▶ Task description
Within the data that follows, set down exactly the lines from the one containing "Blue] (66, 777)" through the one containing "Write a Review [button] (150, 2058)", both ends included.
++++ Input data
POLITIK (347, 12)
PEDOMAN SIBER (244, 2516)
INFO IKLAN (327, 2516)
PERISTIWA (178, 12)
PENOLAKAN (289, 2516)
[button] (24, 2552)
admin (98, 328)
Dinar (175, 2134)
++++++++
++++ Input data
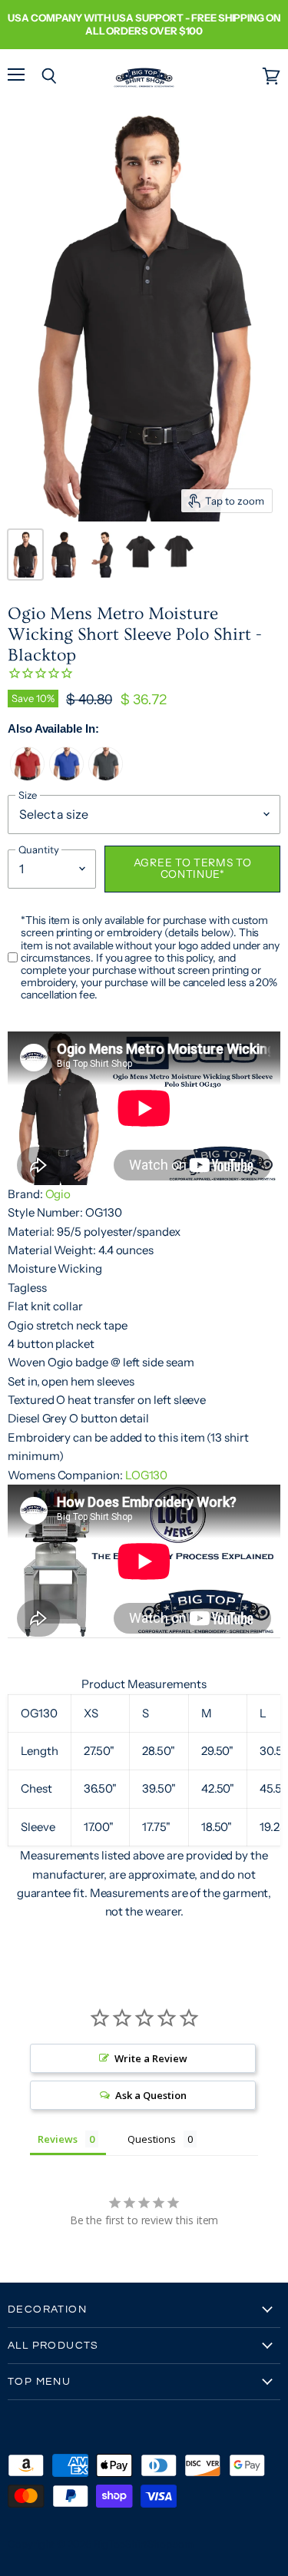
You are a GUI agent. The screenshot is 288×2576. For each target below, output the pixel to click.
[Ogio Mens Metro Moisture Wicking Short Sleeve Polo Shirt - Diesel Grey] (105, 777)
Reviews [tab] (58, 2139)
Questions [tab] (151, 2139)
++++++++
++++ Input data
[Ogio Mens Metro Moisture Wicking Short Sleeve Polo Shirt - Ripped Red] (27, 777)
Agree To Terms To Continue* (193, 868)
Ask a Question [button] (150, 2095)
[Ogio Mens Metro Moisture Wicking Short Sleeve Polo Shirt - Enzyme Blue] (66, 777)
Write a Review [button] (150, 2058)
++++++++
▶ Exercise result
[Ogio Mens Metro Moisture Wicking Short Sleeve Polo Shirt - Enzyme Blue] (66, 777)
Write a Review [button] (150, 2058)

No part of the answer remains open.